Efraim Rodrigues (*)
Imagine-se atolado até o joelho na lama, com mosquitos por todo o lado. Para qualquer lado que você olhe, mais lama e quiçá algumas gramíneas e arvoretas.
Neste momento você é o responsável ou por drenar e aterrar esta coisa toda, ou por preserva-la por conta dos serviços que este pântano trás para peixes, aves e para a saúde dos rios. O que você decide?
Como todos sabemos, a decisão sempre foi transformar o pântano, mangue, floresta alagada e outros, em um ambiente agradável para nós humanos.
Dentro de São Paulo, o Rio Tietê foi retificado, passou a ter uma calha definida e reta. Esta estória se repete em todas cidades, pequenas e grandes. A área alagadiça vira avenida. No caso de São Paulo, virou marginal. A planície alagadiça do Tietê já era uma área marginal para São Paulo. Com a retificação, mudou-se a condição e manteve-se o nome.

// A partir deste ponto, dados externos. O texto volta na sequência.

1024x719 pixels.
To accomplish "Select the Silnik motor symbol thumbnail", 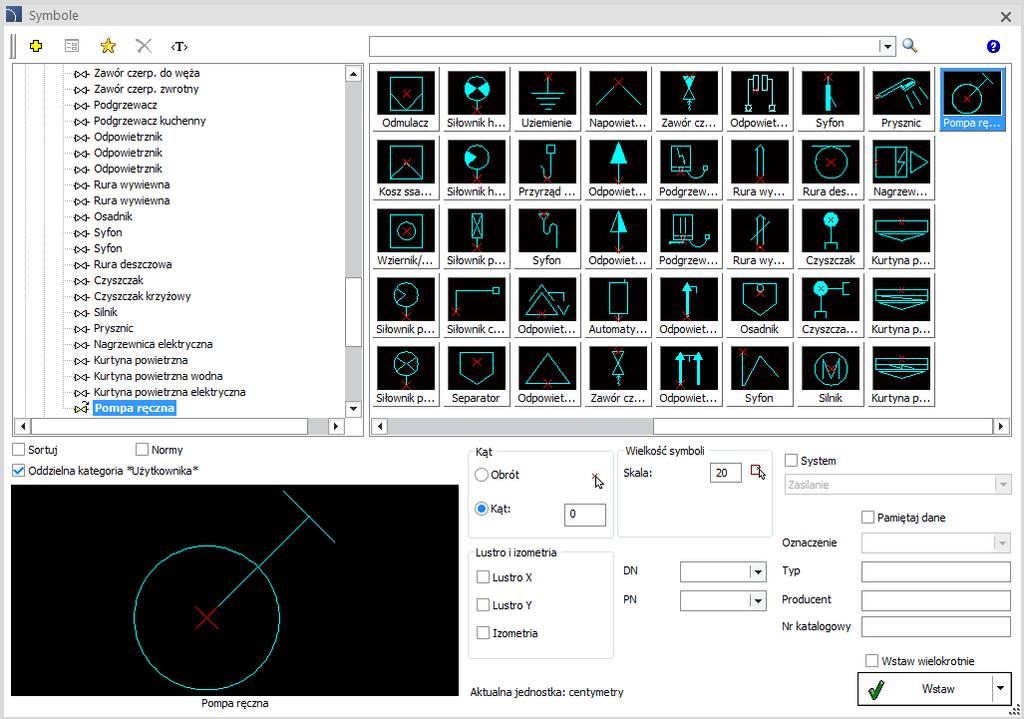I will [x=830, y=375].
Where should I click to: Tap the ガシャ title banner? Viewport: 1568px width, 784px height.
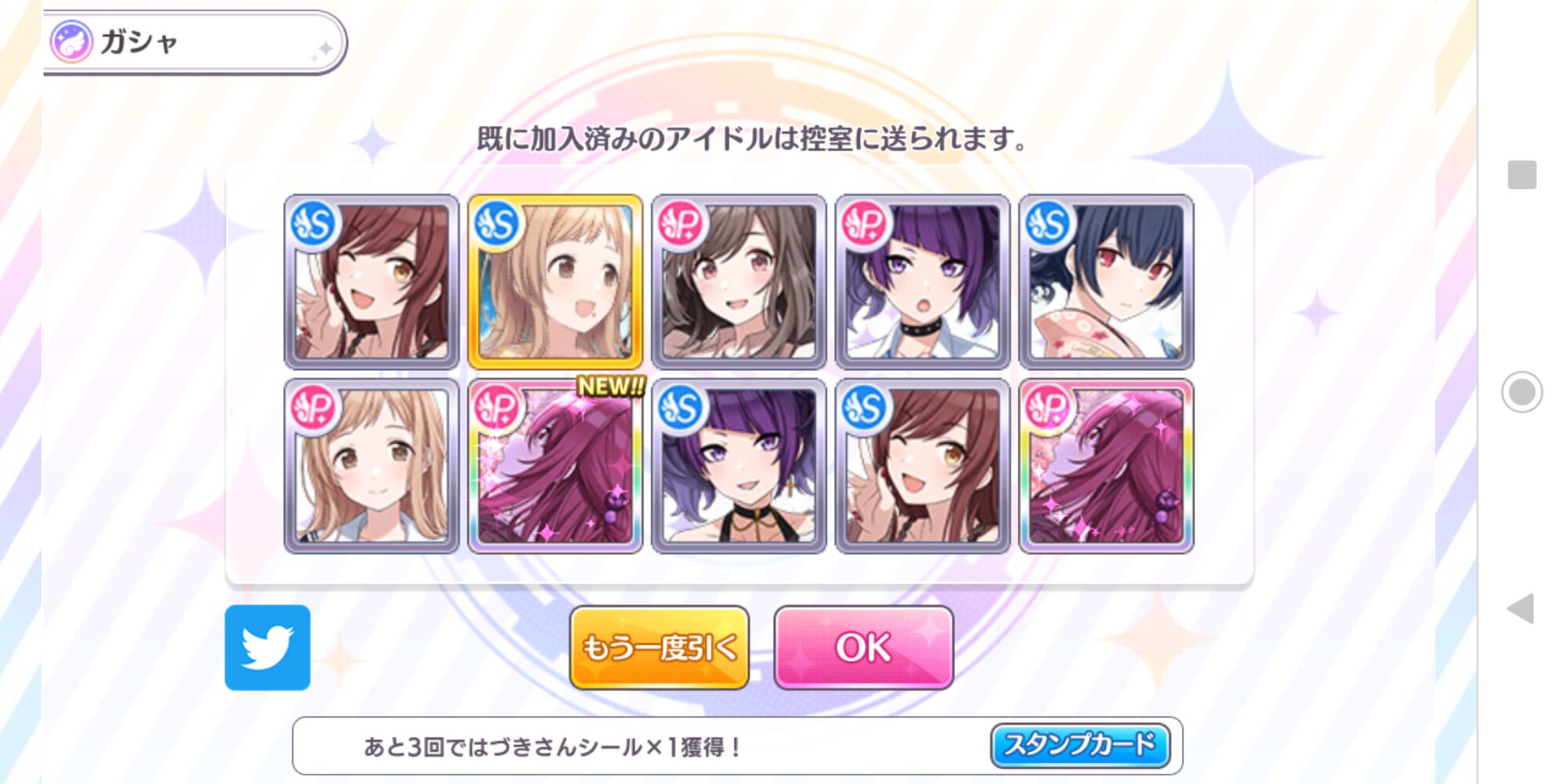(x=194, y=42)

Com a retificação do Tietê, São Paulo perdeu a capacidade de absorver as grandes vazões que ocorrem durante as chuvas. As conseqüências, eu não preciso falar delas.
Não tendo para onde ir, a água invade a cidade. A água que falta na torneira sobra no bueiro.
Mas falemos de coisas mais edificantes. Mesmo com toda esta fúria, ainda sobram 700 áreas alagadiças ecologicamente relevantes nos trópicos de nosso continente, cobrindo 120 milhões de hectares. As áreas alagadiças, além de reter a água das chuvas, também filtram os nutrientes que vem com a água, e que quando em excesso, causam problema nos rios. As raízes das plantas absorvem os nutrientes que passam por elas, além de reter, elas mesmas, partículas que vem com a água, e funcionar assim como um filtro.
Os nutrientes que são retidos nestas áreas úmidas fazem delas locais de intensa produção de biomassa. Onde há fumaça há fogo, e onde há nutrientes e água, há fotossíntese. E onde há fotossíntese, há toda uma cadeia de animais vivendo dela, direta, ou indiretamente. O resultado é que áreas úmidas freqüentemente são criadouros de peixes e aves.
Já existem até áreas úmidas artificiais, com a função de depurar águas e restaurar rios. Parece ridículo destruir para depois gastar dinheiro de novo reconstruindo, mas antes tarde do que nunca. E já que vamos construir estas áreas úmidas, não há porque não faze-las belas. Água e vegetação são dois recursos paisagísticos poderosos, que podem, além de cumprir um serviço, também criar ambientes lindíssimos. Existem escritórios de engenharia especializados nisto, cá mesmo, no Brasil.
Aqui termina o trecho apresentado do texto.